---- Extracted records

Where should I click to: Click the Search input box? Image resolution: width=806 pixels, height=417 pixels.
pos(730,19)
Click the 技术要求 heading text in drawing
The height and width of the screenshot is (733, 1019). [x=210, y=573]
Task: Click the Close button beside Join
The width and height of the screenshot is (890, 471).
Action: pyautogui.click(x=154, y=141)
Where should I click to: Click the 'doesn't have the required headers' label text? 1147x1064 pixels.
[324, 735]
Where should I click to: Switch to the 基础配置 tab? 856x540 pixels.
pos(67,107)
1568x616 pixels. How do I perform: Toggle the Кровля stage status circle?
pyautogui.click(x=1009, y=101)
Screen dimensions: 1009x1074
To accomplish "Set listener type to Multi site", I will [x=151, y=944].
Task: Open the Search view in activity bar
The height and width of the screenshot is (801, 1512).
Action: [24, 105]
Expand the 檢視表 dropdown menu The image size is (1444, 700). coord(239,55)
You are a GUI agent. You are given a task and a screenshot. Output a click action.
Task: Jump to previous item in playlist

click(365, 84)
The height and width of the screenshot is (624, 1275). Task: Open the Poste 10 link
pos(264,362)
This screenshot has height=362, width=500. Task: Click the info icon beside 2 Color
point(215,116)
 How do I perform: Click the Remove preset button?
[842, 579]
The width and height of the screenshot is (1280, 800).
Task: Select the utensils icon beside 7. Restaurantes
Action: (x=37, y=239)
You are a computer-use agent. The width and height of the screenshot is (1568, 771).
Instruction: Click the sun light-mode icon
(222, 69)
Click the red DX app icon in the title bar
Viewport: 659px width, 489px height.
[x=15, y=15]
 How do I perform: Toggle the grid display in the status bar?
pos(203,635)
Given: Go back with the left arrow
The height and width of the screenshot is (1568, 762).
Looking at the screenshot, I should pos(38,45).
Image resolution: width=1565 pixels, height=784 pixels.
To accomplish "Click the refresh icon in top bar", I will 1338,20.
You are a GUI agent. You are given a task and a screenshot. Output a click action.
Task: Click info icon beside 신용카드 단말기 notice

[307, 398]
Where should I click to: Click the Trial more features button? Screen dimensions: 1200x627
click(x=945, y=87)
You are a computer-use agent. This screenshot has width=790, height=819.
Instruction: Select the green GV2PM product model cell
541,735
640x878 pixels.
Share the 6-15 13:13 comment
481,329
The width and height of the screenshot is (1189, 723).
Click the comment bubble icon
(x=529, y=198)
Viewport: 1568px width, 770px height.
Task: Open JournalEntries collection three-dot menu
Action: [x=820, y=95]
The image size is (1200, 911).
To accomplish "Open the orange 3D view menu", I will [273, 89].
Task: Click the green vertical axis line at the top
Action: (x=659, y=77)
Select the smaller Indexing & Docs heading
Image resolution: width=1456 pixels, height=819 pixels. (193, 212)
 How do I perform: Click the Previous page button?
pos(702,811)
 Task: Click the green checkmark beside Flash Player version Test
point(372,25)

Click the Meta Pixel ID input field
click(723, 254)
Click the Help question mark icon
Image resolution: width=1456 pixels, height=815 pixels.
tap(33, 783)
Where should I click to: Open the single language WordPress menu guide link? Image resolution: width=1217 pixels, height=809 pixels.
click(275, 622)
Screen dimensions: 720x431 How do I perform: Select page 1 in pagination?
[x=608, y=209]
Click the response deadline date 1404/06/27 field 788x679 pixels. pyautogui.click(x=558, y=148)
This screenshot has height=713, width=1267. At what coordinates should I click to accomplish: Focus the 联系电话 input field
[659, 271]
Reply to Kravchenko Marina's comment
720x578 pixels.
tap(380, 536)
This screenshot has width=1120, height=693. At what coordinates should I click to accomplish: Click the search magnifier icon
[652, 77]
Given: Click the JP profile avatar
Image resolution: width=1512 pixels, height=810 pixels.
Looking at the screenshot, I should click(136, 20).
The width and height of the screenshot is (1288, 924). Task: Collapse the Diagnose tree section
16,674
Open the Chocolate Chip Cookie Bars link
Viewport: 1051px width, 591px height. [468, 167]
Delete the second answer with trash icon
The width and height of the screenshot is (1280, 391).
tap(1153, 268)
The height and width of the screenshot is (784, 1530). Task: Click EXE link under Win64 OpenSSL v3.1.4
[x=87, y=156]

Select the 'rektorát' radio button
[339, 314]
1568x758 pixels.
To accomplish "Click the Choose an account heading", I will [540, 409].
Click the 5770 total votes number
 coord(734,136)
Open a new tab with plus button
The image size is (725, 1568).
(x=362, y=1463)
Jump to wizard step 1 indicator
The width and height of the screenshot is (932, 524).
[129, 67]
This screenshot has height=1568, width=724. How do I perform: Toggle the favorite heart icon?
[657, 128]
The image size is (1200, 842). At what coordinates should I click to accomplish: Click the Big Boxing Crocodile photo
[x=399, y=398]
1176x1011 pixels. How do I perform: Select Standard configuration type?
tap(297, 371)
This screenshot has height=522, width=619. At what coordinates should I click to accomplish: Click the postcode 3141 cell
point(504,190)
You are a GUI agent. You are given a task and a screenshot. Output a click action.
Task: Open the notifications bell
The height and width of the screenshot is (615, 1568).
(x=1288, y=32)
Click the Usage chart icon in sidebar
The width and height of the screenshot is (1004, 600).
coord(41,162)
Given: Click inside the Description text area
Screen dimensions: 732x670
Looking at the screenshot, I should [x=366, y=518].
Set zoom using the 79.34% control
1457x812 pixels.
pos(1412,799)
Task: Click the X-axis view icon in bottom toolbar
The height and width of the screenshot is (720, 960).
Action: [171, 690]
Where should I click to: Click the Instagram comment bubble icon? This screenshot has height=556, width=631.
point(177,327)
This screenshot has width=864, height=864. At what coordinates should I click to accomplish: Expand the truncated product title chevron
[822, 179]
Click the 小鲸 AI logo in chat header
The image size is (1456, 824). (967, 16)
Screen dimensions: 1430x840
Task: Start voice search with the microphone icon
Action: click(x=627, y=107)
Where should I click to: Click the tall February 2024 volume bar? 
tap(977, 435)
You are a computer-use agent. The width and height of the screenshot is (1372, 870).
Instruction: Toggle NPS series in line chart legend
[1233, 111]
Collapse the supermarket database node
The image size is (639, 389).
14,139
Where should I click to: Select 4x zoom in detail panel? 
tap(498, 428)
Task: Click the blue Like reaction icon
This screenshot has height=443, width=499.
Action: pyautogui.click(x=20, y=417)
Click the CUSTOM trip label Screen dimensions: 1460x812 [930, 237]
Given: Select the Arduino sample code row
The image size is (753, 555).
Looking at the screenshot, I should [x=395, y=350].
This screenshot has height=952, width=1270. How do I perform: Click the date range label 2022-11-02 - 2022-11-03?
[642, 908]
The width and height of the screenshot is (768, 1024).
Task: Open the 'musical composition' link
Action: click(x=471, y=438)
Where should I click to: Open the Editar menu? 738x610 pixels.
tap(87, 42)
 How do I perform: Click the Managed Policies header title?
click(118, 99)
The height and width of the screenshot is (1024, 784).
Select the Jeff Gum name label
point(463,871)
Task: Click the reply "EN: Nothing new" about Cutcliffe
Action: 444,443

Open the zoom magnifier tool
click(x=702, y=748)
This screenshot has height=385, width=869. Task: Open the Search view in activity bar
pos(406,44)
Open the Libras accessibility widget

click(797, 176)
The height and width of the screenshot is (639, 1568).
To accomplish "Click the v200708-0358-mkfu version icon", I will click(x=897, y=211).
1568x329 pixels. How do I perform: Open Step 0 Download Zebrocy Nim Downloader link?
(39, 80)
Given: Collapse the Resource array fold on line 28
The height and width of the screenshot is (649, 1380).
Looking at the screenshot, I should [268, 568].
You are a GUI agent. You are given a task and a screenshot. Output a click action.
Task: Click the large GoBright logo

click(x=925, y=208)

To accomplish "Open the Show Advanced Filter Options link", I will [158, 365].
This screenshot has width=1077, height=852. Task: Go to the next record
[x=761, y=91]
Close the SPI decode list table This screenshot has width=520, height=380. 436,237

--------

#### Exercise goal:
Extract the lines from the one containing "Click the response" through the one containing "coord(734,136)", inclusive, and repeat them exactly.

#### Solved exercise:
Click the response deadline date 1404/06/27 field 788x679 pixels. pyautogui.click(x=558, y=148)
This screenshot has height=713, width=1267. At what coordinates should I click to accomplish: Focus the 联系电话 input field
[659, 271]
Reply to Kravchenko Marina's comment
720x578 pixels.
tap(380, 536)
This screenshot has width=1120, height=693. At what coordinates should I click to accomplish: Click the search magnifier icon
[652, 77]
Given: Click the JP profile avatar
Image resolution: width=1512 pixels, height=810 pixels.
Looking at the screenshot, I should click(136, 20).
The width and height of the screenshot is (1288, 924). Task: Collapse the Diagnose tree section
16,674
Open the Chocolate Chip Cookie Bars link
Viewport: 1051px width, 591px height. [468, 167]
Delete the second answer with trash icon
The width and height of the screenshot is (1280, 391).
tap(1153, 268)
The height and width of the screenshot is (784, 1530). Task: Click EXE link under Win64 OpenSSL v3.1.4
[x=87, y=156]

Select the 'rektorát' radio button
[339, 314]
1568x758 pixels.
To accomplish "Click the Choose an account heading", I will [540, 409].
Click the 5770 total votes number
 coord(734,136)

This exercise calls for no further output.